Обращают внимание участившиеся шумные, бурные ссоры в сети, поводом для которых может стать что угодно — ироническое отношение к тому или иному политическому деятелю, событию, высказыванию, поверхностное суждение о фильме или даже спор о сакральном статусе кулинарного рецепта. По любому поводу мнения высказываются с такой экспрессивностью и нетерпимостью, как будто от мнения чужого и подчас неизвестного человека зависит: кто ты — тварь дрожащая или право имеющий?

И как ни смешно, так на самом деле и есть. Мнения, казалось бы, имеющие лишь отдалённое отношение к повседневной жизни, вполне способны обрести статус государственной границы, нарушение которой чревато если не смертью, то потерей веры в себя. В себя такого, каковым мы видим или очень хотели бы видеть себя.

Для того чтобы разобраться, как мнение по значительному или не менее часто незначительному поводу превращается в битву на Эльбе, посмотрим хотя бы на то, как и каким способом мы убеждаем не других, а себя в собственной правоте. Других тоже, но это очень часто просто частный случай от стратегии убеждения себя.

И в качестве механизма самоутверждения возьмем один из самых распространенных приемов обретения уверенности в собственной правоте. Приём кратко может быть описан так: дистанцирование и образование своей группы, подчас воображаемой.

Так как этот приём из области социальной психологии, то его применяют все без исключения, пусть они никогда об этом приеме не слышали и никогда не услышат в дальнейшем.

И так как у нас сейчас наиболее горячая тема — политические убеждения, то посмотрим, как это работает возле тут.

У политических убеждений нет ни правильности, ни предела. Стоит только кому-то заявить о своём неприятии власти, думая, что это неприятие будет с восторгом принято другими, как, по крайней мере, смелое, как тут же оказывается, что для других он — конформист, а его радикализм — обыкновенное соглашательство под прикрытием. То есть вот вы, предположим, заявляете, что захват Крыма и оккупация Донбасса — преступления, и уже приосаниваетесь, ожидая возгласов одобрения. Как тут же найдётся на вас какой-нибудь Бабченко, и объявит всех русских — латентными империалистами, просто не все из них уже расчехлились. И я — империалист, спросит условный Шендерович? И ты, Витя, так как не вышел на протест, не перегородил въезд в Кремль для Путина, не положил душу свою за друга своего, да и вообще существуете на деньги русского мира.

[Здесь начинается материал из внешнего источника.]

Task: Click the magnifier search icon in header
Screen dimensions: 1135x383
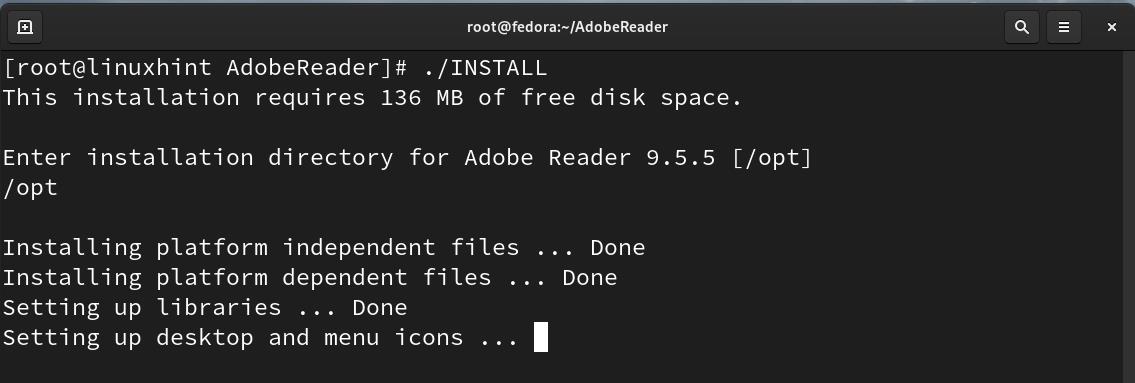Action: coord(1021,28)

Нечто подобное без малого двести лет назад описал Пушкин, сказав, что презирает свое отечество с ног до головы, но ему неприятно, когда иностранец разделяет с ним это убеждение.

Пушкин и привёл пример дистанцирования и образования своей группы. То есть когда вы говорите, что Крым и Донбасс — преступления путинской власти, то вы, таким образом, дистанцируетесь от этой власти, как бы проводите между ней и собой невидимую черту. И эта черта позволяет вам считать, что путинский режим и его преступления — это одно, а вы и все это понимающие, ваша, так сказать, воображаемся референтная группа, это совсем даже другое. Свет и тьма.

Но тут появляется Бабченко и проводит черту и операцию дистанцирования совершенно иначе. Светом оказывается только он (и члены его группы), а все, кто по российскую сторону границы, тьма и тьма тьмущая. Пушкин об этом и писал: пока я ругаю своё отечество, я на стороне как бы света. А когда иностранец ругает то же самое, он в это самое включает и меня, я оказываюсь на стороне тьмы, и меня это категорически не устраивает.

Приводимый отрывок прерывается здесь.